ニューズウィーク日本版 / 2024年1月12日 11時10分

08年にピュリツァー賞を受賞したときの筆者 AP/AFLO

<社会正義や差別に敏感なのはいいが、過剰反応は言論の封殺に直結する>

あまりに残虐で野蛮で、見るに堪えない光景だった。昨年10月7日未明、パレスチナ自治区ガザを実効支配するハマスの者たちは罪なき人々に襲いかかり、無慈悲に殺しまくった。男たちの首を切り落とし、揺りかごに眠る赤ん坊を撃ち、子供たちの前で親を射殺した。拷問の末に処刑された人、生きたまま焼かれた人もいる。平和な音楽の祭典に参加していた大勢の若者が銃弾に倒れた。その全ては写真や動画で世界中の人が見た。

大抵の人は恐怖に震えた。しかしレバノンのテレビに出演したハマス幹部のガジ・ハマドは、あの日の攻撃を称賛した。イスラエルが「削除」されるまでは何度でも攻撃を繰り返すと誓い、ハマスは「被害者」なのだから「いかなる攻撃も正当化される」と言い放った。

【画像】1枚の風刺マンガで私は干された...ワシントン・ポストが削除した絵は本当に「人種差別的」か?

このインタビューを見て、私は米ワシントン・ポスト紙に1枚の風刺画を提供した。
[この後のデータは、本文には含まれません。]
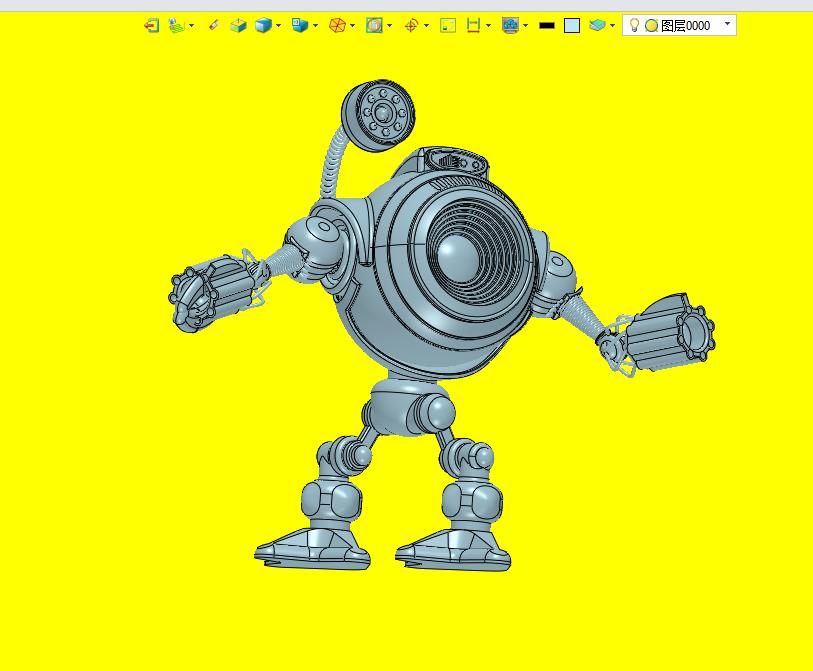Screen dimensions: 813x671
Task: Click the shaded blue cube display icon
Action: pos(263,25)
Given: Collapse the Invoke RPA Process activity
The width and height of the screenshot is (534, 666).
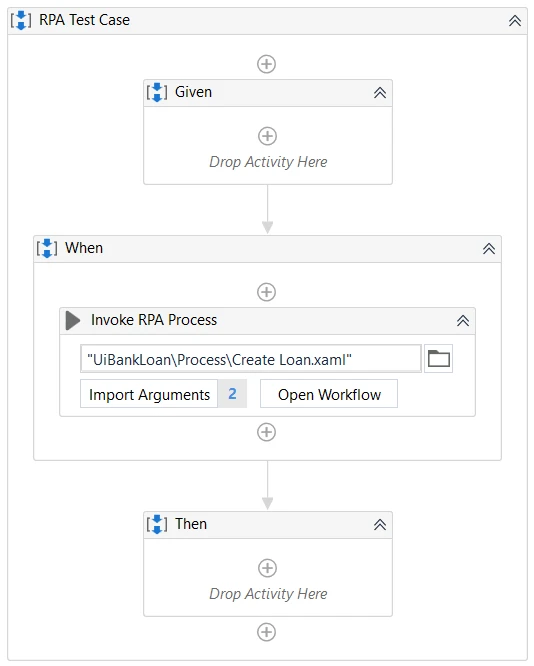Looking at the screenshot, I should (463, 320).
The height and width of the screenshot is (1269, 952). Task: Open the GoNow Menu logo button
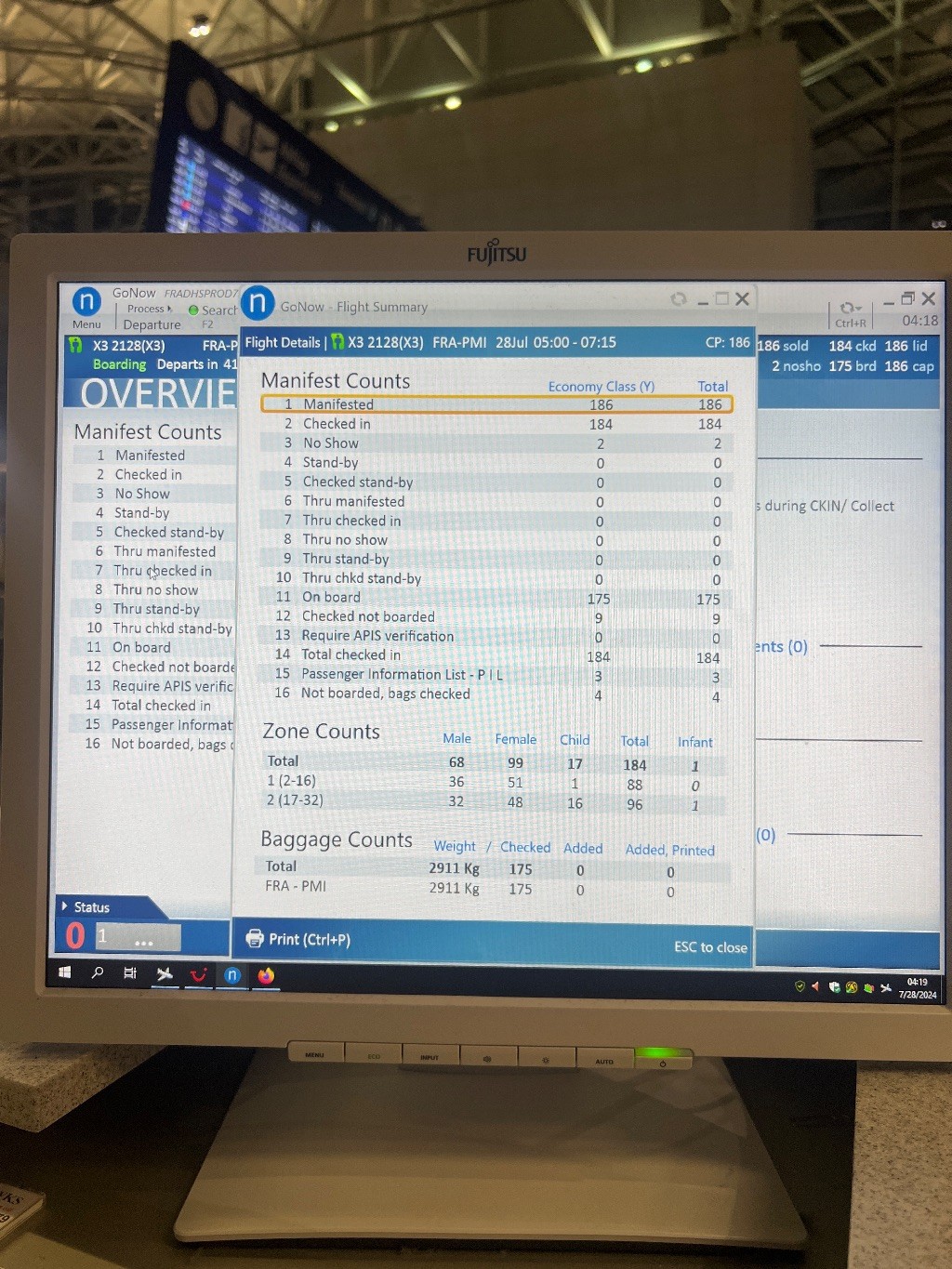point(86,301)
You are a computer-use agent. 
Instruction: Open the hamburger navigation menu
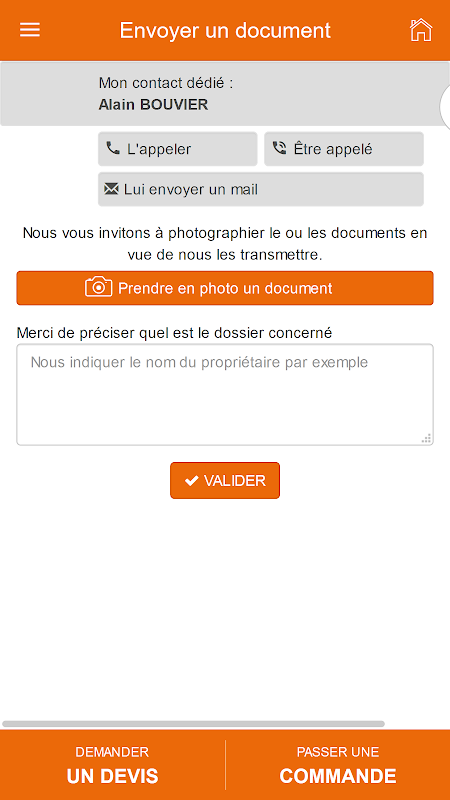tap(30, 30)
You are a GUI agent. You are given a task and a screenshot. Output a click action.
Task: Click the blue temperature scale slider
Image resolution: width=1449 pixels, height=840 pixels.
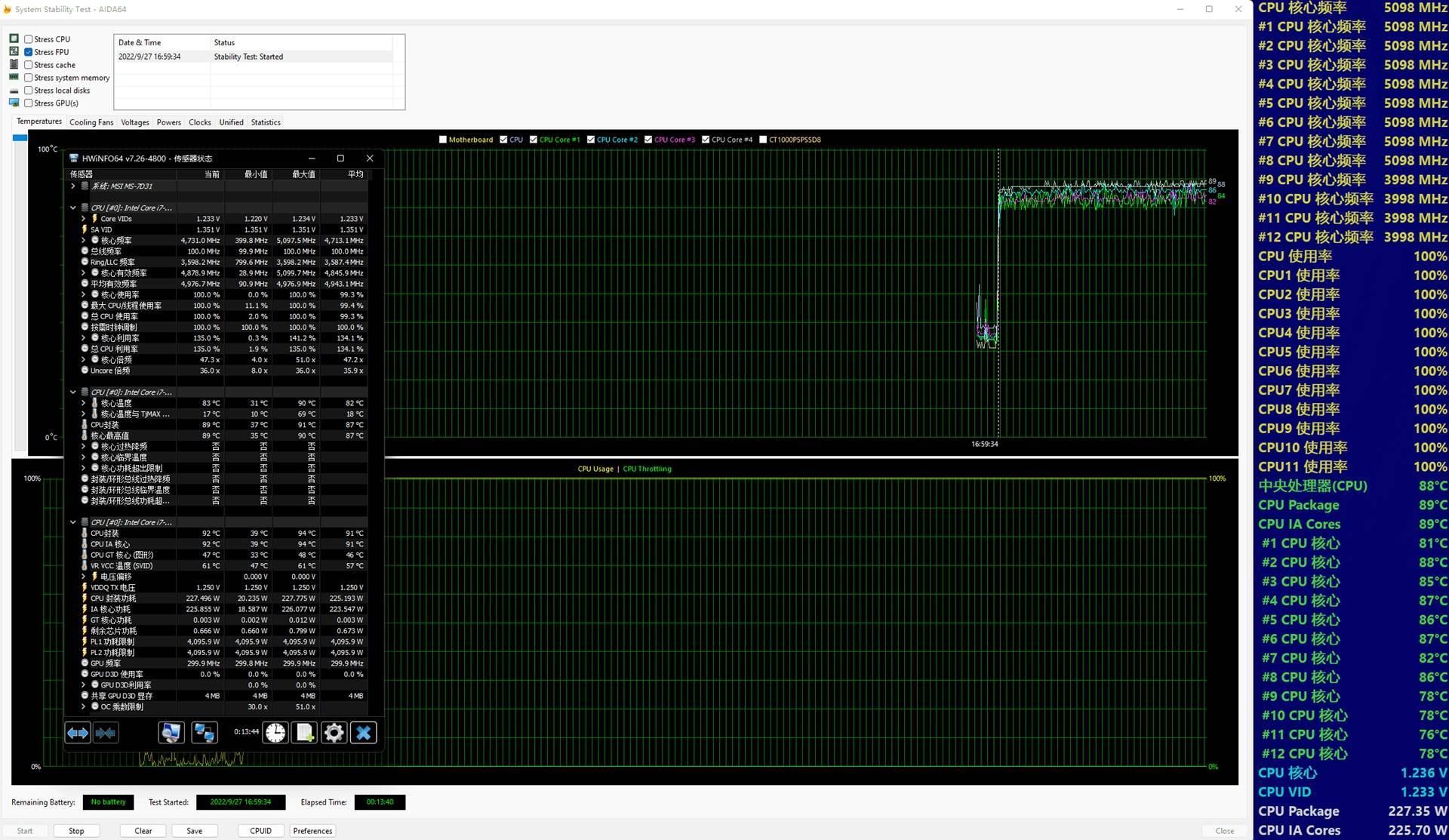pyautogui.click(x=20, y=138)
ハマドと、彼のまとう「人間の盾」を描いた作品だ。

ところが同紙の編集部内で反対意見が出て、結局、私の作品は同紙のウェブサイトから削除された。私の絵はパレスチナ人への偏見と悪意に満ちており、「人種差別的」だと批判された。イスラエルによる報復攻撃によって大勢のパレスチナ人が死に、何百万ものパレスチナ人が苦しんでいる事実から目を背けているとも言われた。

読者に考えさせる風刺画

もちろん、この戦争はひどすぎる。どちらの側で死んだ人にも、私は同じように心を痛めている。住む家を破壊された人たちの悲しみは分かるし、ハマスに拉致された240人を超える人質の家族の気持ちも痛いほど分かる。だが、それと風刺画は別の話だ。

この風刺画は特定のイメージを描いている。ハマスという組織を代表する特定の男と、その男の発した特定の言葉に注目し、自分たちは犠牲者だと主張しつつ、一方で罪もないパレスチナの人々を犠牲にしている事実を描いた。

描かれた男はガジ・ハマド。テレビで見たハマドの顔に似せてある。組織の名はハマス。男の上着に「HAMAS」と入れた。吹き出しのせりふ(「イスラエルはよくも一般人を攻撃できるな......」)と男の体に縛り付けられた罪なき人々の姿で、ハマスの主張を映し出した。

ハマスはテロ組織で、イスラエルが一般市民を攻撃していると非難する一方、自分たちが一般市民を苦しめている事実にはふたをする。だが先に攻撃を仕掛けたのはハマスであり、民間施設に立てこもり、イスラエルが攻撃を予告した場所から市民が避難するのを妨げているのもハマスだ。